Meg Merrilies was full six feet high, wore a man's great coat over the rest of her dress, had in her hand a goodly slow-thorn cudgel, and in all points of equipment, except her petticoats, seemed rather masculine than feminine. Her dark elf-locks shot out like the snakes of a gorgon...while her eye had a wild roll that indicated something like real or affected insanity.

Dandie Dinmont of Charlies-Hope, Liddesdale, engages one's attention from the first...a tall, stout, country-looking man, in a large jockey great-coat talking about his dogs: there's auld Pepper and auld Mustard, and young Pepper and young Mustard, and little Pepper and little Mustard... It is clear he is a favourite of the author. After being attacked by ruffians, he says, Hout, tout, man - I would never be making a hum-dudgeon about a scart on the pow...

I commented on the lawyer Pleydell - the lively sharp-looking gentleman and the reading of Margaret Bertram's will (again a Scott classic), in my last Blog.
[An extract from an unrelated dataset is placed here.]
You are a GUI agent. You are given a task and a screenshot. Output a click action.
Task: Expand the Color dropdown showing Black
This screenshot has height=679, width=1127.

Suffice it to say, he was just as amusing in the re-reading.

Lawyer Pleydell presiding at Clerihugh's Tavern, Edinburgh

Then there are the two humorous little cameos of the jailer Mac-Guffog - a stout bandy-legged fellow, with a neck like a bull, a face like a fire-brand, and a most portentous squint of the left eye; and his wife - an awful spectacle [whose] growling voice of this amazon, which rivalled in harshness the crashing music of her own bolts and bars...

Other characters are not really as interesting.

'Vanbeest Brown'/ Henry Bertram's form was tall, manly, and active, and his features corresponded with his person; for, although far from regular, they had an expression of intelligence and good humour, and when he spoke, or was particularly animated, might be decidedly pronounced interesting.

Julia Mannering was of the middle size, or rather less, but formed with much elegance; piercing dark eyes, and jet-black hair of great length, corresponded with the vivacity and intelligence of features, in which were blended a little haughtiness, and a little bashfulness, a great deal of shrewdness, and some power of humorous sarcasm. Her character, mainly surmised through her letters to her confidante Matilda, is a little bland, but she is clearly capable of romantic feelings for 'Brown' even if she remains a dutiful daughter. Scott suggests the letters throw light upon natural good sense, principle, and feelings, blemished by an imperfect education. 

There is very little to say about Charles Hazlewood and Lucy Bertram

Meg Merrilees orders Henry Bertram to follow her
as Lucy Bertram, Julia Mannering and Dandie Dinmont look on

Chapter XIV in the final Volume is well  done, where Meg Merrilees leads Henry Bertram and Dandie Dinmont (followed by Charles Hazlewood) to the cave where Dirk Hatterick is hiding; as are the subsequent death of Merrilees and the end of Glossin, strangled in prison by Hatterick.